Tips to Protect Yourself Again Toll Fraud Attacks (Phreaking)
“Phreaking” (toll fraud, phone hacking, dial-through hacking)has become big business in North America. In Canada it is estimated to be as high as $100 million annually.
In the not-too-distant pass it was often adolescents with modems, phone lines and a PC looking to make a couple of calls on someone else’s tab to friends out of the province or even the country. These call volumes often went unnoticed in the vast number of calls on a company’s bill.
Telephone Phreaking of the internet era has evolved to something more damaging, and is often big business run by organized crime. Telecommunications carriers often reap considerable benefits from this activity by demanding payment of the illegal call traffic phreakers have generated at their victim’s expense.
Advancing technology makes it easier for this thievery to take place. VoIP thieves are aware that their unsuspecting victims may not be prepared to protect themselves against this type of fraud. Although a company may have a state-of-the-art Hosted PBX service or VoIP system does not make them immune to the huge losses from criminal phone hacking.
The key to preventing such incidents lies in both the service provider and the end user working together and understanding the depth of the threat. This is especially important for end users of unmanaged Hosted PBX services who manage configuration and security features of their Hosted service themselves. Statistics have shown that most hackers have gained access to systems or services through inadequate and insufficient use of existing security features. Tel-e Connect Systems as a service provider makes those security features available and offers end users education and best practices for implementing them. End users must understand their responsibility of the security of all the systems/services they run. Alternatively, Tel-e Connect Systems includes the management of configuration and security features as part of our Hosted IP rental agreement.

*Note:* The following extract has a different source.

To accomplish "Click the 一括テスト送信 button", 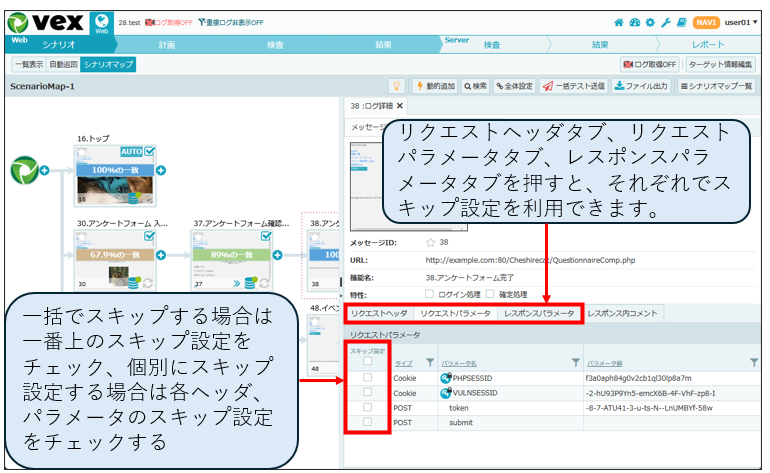I will 574,86.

We recommend our users employ the following guidelines to reduce the company’s risk of a phreaking attack:
- Ensure that all manufacturer default passwords for all endpoint devices are changed promptly.
- Secure all end point devices (handsets, computers, PDAs) by restricting physical and remote access to them.
- Ensure functioning of lock out algorithms that prevent password phishing and notify administrators.
- Ensure timely deactivation and/or password changes of all unused extensions, voicemail accounts.
- Secure your network, employ firewall and access lists to guard your Hosted IP and/or endpoint devices where possible.
- Ensure that your Hosted IP or VoIP system configuration does not allow through dialing or outbound calling from adjunct equipment, ensure proper permissions for outbound transfers.
- Set and enforce standard and complex passwords for your Hosted IP interfaces, voicemail.
Phreakers tend to not focus on systems with properly implemented security policies. Some hackers may decide to move to an easier target once they encounter safeguards on your Hosted PBX. It is important to work together to recognize the seriousness of security threats and invest time into efforts to make our phones services safe and secure.